By adapting the circuit topology in Fig. 2, we illustrate in Fig. 4 a naive one-level N:1 multiplexer that can be programmed with 4T1R elements [10]. This naive one-level N:1 multiplexer consists of N pairs of 4T1R programming structures, which are controlled by N+1 Bit lines and N+1Word lines. Note that all the RRAMs share a pair of programming transistors at the node B in Fig. 4, instead of using independent programming transistors. Sharing programming transistors can significantly reduce the parasitic capacitances at node B. All the RRAMs can be programmed in series. For instance, when a set process is required for RRAM  $R_0$ , control signals  $\overline{BL[0]}$  and WL[N] are enabled. Programming transistors **P0** and **N0** are turned *on* and drive a programming current (blue dash line in Fig. 4) flowing through RRAM  $R_0$ . Other programming transistors should be turned off during the programming period. However, such straightforward design in Fig. 4 encounters three limitations, as outlined next.

## 3.1 Limitation 1: Programming Currents Contribution from Datapath Transistors

Whether a RRAM can be programmed into a reasonable  $R_{LRS}$  highly depends on the amount of programming current that can be driven through the RRAM. In order to accurately control the programming current of a RRAM, only a pair of ptype and *n*-type transistors is turned on during programming. However, during programming, some datapath transistors in on state could inject or distribute the programming currents, leading to the achieved  $R_{LRS}$  to be out of the specification range. Take the example in Fig. 4, assume that RRAM  $R_0$  is being programmed by enabling transistors P0 and N0. Pulldown transistors of the input inverters, such as transistors N1 and N2, could potentially be in on state, creating additional leakage paths, as highlighted by red dashed lines. This would disturb the  $V_{DS}$  of programming transistors and cause the programming current (blue dashed lines) to be smaller than expected, leading to a higher  $R_{LRS}$ . Note that not only pulldown transistors, but pull-up transistors of input inverters,



Figure 5: Circuit design and well arrangement of the improved one-level N:1 4T1R-based multiplexer.

such as  $\mathbf{P1}$  and  $\mathbf{P2}$ , can interfere with the programming current.

## 3.2 Limitation 2: Breakdown Threats of Datapath Transistors

To achieve a reasonable  $R_{LRS}$ , programming voltage  $V_{DD,well}$ should be large enough to drive a high enough programming current.
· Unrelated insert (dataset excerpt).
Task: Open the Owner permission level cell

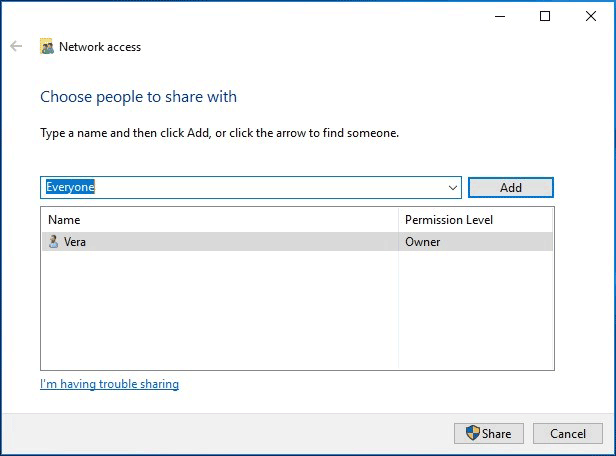Action: click(x=423, y=242)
For instance, a programming voltage can be as high as  $V_{DD,well} = 3.0V$  while the nominal voltage of the datapath transistors is only VDD = 0.9V [10]. Such large gap between  $V_{DD,well}$  and  $V_{DD}$  could cause the datapath transistors to breakdown during RRAMs' programming phases. Take the example in Fig. 4, the voltage of node  $A, V_A$ , can reach  $V_{DD, well}$  while programming RRAM  $R_0$ , leading to the source-to-drain voltage of transistor **P1** being  $V_{DD,well} - V_{DD}$ . Assume that  $V_{DD,well} = 3.0V$  and  $V_{DD} = 0.9V$ , both the gate-to-source voltage  $V_{GS}$  and source-to-drain voltage  $V_{DS}$ of transistor P1 are 2.1V, possibly leading transistor P1 to breakdown. Note that not only transistor **P1** but also all the transistors belonging to the input and output inverters in Fig. 4 can be in a breakdown condition. While exposed to these conditions, even if datapath transistors do not break down, their reliability, i.e., lifetime, would significantly degrade.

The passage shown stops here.